Figure 102-1 Massive intraspinal/extraspinal schwannoma in a 36-year-old man caused progressive tetraparesis over the course of 4 years. Plain radiographs of the neck were not performed until the condition was quite advanced.

Figure 102-2 Schwannoma of the tibial nerve at the knee in a 58-year-old man. Magnetic resonance image reveals a well-formed capsule and no surrounding edema. The popliteal vein is displaced, but there is no narrowing of the popliteal artery. The tumor, which measured 6 cm in maximum diameter, lies eccentrically to the tibial nerve. There is a characteristic heterogenic signal.

Plain radiographs of the affected anatomy should always be obtained before any computed tomography or magnetic resonance imaging. For most PNTs, magnetic resonance imaging is particularly valuable in showing the relations of the tumor and in indicating the extent of spread into the skeleton or spinal canal.⁹ Magnetic resonance angiography is probably superior to digital subtraction angiography in demonstrating the relation of the tumor to adjacent great vessels. Computed tomography with contrast enhancement is required in the analysis of tumors extending within the spinal canal (Fig. 102-3).

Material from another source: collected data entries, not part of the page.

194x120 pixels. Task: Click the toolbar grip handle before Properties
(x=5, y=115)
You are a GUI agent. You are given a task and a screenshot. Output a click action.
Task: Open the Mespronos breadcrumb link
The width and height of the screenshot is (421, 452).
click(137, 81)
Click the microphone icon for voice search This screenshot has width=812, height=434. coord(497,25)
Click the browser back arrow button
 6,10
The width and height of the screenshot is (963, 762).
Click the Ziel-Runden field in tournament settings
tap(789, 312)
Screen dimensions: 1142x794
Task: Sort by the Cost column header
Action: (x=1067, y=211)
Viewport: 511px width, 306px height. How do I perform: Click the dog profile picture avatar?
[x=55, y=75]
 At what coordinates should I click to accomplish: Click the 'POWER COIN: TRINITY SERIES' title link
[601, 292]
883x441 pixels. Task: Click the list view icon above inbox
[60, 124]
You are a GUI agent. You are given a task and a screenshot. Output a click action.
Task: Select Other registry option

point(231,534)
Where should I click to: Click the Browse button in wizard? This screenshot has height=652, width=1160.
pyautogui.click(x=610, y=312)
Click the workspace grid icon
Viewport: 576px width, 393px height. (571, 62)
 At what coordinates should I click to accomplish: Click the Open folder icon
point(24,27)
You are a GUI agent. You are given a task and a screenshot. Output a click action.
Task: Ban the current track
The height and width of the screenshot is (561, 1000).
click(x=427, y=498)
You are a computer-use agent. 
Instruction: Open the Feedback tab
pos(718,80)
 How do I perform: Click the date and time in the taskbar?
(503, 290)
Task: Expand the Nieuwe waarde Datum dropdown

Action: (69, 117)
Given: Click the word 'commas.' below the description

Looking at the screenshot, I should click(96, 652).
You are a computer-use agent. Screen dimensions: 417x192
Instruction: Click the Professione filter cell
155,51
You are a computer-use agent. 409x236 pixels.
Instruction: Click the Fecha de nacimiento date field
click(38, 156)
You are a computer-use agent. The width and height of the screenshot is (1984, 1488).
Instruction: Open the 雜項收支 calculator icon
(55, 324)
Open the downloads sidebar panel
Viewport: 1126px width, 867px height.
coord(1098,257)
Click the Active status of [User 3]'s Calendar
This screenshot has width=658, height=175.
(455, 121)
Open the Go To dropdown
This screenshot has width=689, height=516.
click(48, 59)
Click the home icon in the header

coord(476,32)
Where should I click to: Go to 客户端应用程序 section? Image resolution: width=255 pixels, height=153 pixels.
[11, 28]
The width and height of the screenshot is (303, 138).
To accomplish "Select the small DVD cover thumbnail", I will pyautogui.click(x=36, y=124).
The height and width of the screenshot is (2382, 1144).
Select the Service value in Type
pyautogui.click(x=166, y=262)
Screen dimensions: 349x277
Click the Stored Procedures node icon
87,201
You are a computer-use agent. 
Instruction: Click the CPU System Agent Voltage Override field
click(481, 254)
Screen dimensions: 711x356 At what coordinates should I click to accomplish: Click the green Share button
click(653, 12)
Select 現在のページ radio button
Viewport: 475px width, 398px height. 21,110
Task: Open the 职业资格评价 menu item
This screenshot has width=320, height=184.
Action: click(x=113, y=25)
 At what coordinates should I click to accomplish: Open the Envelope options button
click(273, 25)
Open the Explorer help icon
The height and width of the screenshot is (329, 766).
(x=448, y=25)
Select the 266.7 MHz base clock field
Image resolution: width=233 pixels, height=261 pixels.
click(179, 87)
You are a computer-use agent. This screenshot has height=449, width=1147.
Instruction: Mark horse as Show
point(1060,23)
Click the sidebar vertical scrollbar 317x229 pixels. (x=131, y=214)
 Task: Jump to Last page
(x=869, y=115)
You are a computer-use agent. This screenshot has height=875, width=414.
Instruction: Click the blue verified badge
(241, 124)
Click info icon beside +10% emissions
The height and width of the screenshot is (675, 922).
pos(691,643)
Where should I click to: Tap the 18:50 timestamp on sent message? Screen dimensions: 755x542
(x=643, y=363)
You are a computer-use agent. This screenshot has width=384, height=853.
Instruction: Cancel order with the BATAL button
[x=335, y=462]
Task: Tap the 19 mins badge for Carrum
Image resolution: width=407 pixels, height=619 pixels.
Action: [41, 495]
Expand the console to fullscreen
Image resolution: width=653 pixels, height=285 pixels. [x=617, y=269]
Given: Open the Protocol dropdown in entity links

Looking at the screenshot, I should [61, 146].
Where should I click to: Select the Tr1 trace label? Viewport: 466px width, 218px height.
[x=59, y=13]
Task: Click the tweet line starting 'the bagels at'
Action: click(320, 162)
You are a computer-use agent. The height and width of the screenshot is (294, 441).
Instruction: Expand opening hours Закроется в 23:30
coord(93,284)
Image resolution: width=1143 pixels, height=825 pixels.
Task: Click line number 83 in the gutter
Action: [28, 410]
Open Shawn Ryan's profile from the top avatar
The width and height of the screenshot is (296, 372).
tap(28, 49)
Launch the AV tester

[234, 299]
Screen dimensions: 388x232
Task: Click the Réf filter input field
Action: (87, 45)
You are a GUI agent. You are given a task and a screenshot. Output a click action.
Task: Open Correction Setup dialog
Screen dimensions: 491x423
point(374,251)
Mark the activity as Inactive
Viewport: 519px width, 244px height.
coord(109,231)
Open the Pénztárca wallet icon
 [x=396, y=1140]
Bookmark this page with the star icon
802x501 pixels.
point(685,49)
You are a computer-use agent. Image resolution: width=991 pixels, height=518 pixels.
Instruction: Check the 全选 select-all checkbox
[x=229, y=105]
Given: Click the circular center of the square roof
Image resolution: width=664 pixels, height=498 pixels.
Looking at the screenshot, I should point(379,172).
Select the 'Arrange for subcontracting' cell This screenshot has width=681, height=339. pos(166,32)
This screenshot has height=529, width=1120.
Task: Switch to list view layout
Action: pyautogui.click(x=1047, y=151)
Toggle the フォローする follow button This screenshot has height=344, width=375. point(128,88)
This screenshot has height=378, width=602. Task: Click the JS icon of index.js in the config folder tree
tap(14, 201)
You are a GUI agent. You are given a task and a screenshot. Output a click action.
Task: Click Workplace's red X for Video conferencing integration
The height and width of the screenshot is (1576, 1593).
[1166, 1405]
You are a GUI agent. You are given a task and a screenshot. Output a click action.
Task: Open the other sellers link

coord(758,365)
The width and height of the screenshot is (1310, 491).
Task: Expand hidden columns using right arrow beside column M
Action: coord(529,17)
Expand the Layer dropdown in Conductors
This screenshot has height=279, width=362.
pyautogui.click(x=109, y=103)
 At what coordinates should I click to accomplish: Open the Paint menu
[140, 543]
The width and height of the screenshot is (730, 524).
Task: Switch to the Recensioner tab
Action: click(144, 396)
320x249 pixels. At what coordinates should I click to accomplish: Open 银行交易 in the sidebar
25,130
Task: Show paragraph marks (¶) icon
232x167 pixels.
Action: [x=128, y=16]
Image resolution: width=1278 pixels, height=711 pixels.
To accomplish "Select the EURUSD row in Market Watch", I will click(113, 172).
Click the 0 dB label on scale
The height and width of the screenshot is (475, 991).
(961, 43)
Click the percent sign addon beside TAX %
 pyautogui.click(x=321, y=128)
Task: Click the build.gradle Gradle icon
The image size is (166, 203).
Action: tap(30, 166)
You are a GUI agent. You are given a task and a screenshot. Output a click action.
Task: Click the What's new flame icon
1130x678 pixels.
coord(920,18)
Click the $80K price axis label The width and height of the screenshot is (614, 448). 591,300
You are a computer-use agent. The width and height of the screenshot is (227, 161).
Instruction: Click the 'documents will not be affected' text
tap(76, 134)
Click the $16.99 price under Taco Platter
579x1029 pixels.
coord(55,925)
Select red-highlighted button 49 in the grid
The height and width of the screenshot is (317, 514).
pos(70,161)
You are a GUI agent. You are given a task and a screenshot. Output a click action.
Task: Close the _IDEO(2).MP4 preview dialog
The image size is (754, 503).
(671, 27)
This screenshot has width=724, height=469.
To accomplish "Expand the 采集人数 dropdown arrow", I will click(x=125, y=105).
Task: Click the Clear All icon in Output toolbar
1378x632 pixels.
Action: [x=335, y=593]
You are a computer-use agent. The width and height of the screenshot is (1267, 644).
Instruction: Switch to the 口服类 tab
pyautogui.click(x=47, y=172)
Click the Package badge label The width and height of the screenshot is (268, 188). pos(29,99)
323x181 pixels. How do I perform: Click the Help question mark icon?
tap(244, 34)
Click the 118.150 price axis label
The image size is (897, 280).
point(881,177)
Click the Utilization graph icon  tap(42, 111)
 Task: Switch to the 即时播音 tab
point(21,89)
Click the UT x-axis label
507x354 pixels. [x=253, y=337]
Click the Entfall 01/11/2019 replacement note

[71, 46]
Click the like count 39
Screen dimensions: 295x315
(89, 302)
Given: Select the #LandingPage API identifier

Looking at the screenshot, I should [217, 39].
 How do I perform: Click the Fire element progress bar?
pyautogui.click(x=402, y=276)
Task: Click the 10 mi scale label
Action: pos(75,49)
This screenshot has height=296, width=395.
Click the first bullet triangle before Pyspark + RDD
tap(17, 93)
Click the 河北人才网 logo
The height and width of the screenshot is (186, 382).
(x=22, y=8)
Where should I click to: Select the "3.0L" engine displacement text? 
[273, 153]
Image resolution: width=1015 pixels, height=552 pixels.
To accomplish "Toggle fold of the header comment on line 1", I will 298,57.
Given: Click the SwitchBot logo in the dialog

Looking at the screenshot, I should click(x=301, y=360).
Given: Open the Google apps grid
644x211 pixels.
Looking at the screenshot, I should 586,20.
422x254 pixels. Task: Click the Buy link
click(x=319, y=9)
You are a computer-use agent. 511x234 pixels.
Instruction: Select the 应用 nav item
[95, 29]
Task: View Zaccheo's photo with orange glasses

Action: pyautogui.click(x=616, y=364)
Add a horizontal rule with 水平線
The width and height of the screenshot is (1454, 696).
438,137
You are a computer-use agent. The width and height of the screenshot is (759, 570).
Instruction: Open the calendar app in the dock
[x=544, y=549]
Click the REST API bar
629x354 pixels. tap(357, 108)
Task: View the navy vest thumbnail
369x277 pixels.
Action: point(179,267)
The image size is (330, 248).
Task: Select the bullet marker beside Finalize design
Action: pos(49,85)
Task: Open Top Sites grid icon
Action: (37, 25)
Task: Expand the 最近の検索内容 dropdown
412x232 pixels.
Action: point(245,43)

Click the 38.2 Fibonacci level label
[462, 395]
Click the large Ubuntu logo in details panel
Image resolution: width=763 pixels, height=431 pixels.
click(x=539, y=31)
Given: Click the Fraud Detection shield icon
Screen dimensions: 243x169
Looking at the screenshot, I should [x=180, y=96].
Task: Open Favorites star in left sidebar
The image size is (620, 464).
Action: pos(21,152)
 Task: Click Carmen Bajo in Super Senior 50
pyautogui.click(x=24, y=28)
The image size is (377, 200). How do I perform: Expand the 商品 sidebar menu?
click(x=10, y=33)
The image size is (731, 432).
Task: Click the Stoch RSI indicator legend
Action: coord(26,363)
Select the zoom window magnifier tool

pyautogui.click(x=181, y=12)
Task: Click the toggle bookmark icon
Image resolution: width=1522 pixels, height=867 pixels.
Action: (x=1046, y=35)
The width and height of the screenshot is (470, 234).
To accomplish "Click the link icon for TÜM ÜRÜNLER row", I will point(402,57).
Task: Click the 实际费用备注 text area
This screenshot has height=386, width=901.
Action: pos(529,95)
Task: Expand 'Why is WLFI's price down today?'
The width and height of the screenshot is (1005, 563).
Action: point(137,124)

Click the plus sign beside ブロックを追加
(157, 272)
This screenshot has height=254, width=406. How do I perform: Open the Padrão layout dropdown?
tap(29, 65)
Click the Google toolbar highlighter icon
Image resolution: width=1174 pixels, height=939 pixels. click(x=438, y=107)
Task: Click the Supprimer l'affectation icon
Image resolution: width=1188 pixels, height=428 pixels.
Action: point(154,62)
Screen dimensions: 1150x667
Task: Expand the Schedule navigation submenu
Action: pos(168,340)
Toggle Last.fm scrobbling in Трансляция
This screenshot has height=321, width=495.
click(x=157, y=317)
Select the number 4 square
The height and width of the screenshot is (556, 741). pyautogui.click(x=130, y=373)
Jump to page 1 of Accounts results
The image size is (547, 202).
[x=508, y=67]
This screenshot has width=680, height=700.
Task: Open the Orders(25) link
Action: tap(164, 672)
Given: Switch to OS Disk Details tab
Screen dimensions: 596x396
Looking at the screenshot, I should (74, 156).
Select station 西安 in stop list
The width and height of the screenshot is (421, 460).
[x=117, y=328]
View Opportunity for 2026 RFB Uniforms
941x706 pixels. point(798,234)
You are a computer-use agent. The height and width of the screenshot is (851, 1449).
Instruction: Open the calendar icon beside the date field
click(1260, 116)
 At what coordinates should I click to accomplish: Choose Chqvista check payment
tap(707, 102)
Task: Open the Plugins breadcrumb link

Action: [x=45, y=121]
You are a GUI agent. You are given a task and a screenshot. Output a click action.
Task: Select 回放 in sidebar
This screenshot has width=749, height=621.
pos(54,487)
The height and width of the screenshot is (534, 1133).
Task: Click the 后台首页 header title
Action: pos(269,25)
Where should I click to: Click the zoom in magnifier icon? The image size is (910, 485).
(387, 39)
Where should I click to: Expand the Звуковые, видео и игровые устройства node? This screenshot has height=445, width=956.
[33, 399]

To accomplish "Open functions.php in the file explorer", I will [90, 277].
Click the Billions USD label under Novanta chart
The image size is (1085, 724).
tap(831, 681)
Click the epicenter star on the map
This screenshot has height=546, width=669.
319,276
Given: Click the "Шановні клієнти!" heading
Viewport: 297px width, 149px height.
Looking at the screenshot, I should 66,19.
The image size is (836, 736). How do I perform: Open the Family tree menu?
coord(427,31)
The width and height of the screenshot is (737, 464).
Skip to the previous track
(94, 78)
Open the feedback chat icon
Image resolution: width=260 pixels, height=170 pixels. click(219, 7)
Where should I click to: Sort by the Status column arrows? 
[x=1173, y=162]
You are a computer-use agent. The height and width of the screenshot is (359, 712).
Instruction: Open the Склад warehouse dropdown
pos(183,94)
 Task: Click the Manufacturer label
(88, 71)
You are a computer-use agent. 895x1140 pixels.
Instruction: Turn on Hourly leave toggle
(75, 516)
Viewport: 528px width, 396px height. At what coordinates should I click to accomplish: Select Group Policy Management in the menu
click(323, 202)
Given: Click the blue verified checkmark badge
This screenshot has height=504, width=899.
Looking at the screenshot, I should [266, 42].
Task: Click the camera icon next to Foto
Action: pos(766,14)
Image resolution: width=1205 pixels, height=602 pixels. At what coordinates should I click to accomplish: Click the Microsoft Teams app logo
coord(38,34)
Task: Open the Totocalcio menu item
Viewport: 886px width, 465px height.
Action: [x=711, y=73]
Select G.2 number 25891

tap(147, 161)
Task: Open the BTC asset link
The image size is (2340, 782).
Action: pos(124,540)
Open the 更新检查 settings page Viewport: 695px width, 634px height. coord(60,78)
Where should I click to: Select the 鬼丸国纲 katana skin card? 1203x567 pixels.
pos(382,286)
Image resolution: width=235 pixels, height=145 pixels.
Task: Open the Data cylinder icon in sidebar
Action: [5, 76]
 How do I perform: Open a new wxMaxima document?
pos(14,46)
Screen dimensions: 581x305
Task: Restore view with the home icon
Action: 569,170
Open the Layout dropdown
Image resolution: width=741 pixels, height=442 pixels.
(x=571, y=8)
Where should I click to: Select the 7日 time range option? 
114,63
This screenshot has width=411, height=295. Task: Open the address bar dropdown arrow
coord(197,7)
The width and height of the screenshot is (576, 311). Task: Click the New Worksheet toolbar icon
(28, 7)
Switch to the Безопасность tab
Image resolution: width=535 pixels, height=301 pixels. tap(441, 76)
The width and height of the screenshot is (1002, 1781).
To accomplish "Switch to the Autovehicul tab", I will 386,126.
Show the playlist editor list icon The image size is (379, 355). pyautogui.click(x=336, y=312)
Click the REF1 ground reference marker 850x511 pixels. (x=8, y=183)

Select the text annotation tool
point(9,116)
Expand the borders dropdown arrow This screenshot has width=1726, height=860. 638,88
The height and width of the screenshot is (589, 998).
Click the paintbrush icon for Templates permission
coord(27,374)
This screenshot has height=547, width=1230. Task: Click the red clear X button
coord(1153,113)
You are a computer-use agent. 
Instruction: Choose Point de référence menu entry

Figure 102-3 Malignant peripheral nerve sheath tumor arising from the seventh cervical nerve and eroding the intervertebral foramen in a 24-year-old man.

BIOPSY

Biopsy should not be performed when the clinical diagnosis of benign PNT is secure. There are some objections to biopsy in MPNST: The intervention must breach tissue planes; an inadequate sample or incorrect analysis may lead to a false diagnosis of benign lesion in MPNST or of malignancy within a benign lesion. A biopsy specimen in MPNST should be adequate for defining the cell of origin, and this is particularly relevant in primitive neuroectodermal tumors, for which adjuvant therapy is an essential element in treatment. The staging of sarcomas of bone or of other soft tissues is a well-established and accepted practice. However, the compartment for an MPNST is the trunk nerve itself, and the authors have found centripetal extension of up to 20 cm within an apparently normal nerve trunk in some cases. Conventional staging investigations do not detect early malignancies at other sites in NF1, nor are they particularly good in detecting the early stages of transformation from benign to malignant lesions. MPNSTs are best treated in units that have access to all essential modalities of diagnosis. The operating surgeon should be responsible for the planning of biopsy and also for examination of all and of any material with colleagues in a multidisciplinary team (Fig. 102-4).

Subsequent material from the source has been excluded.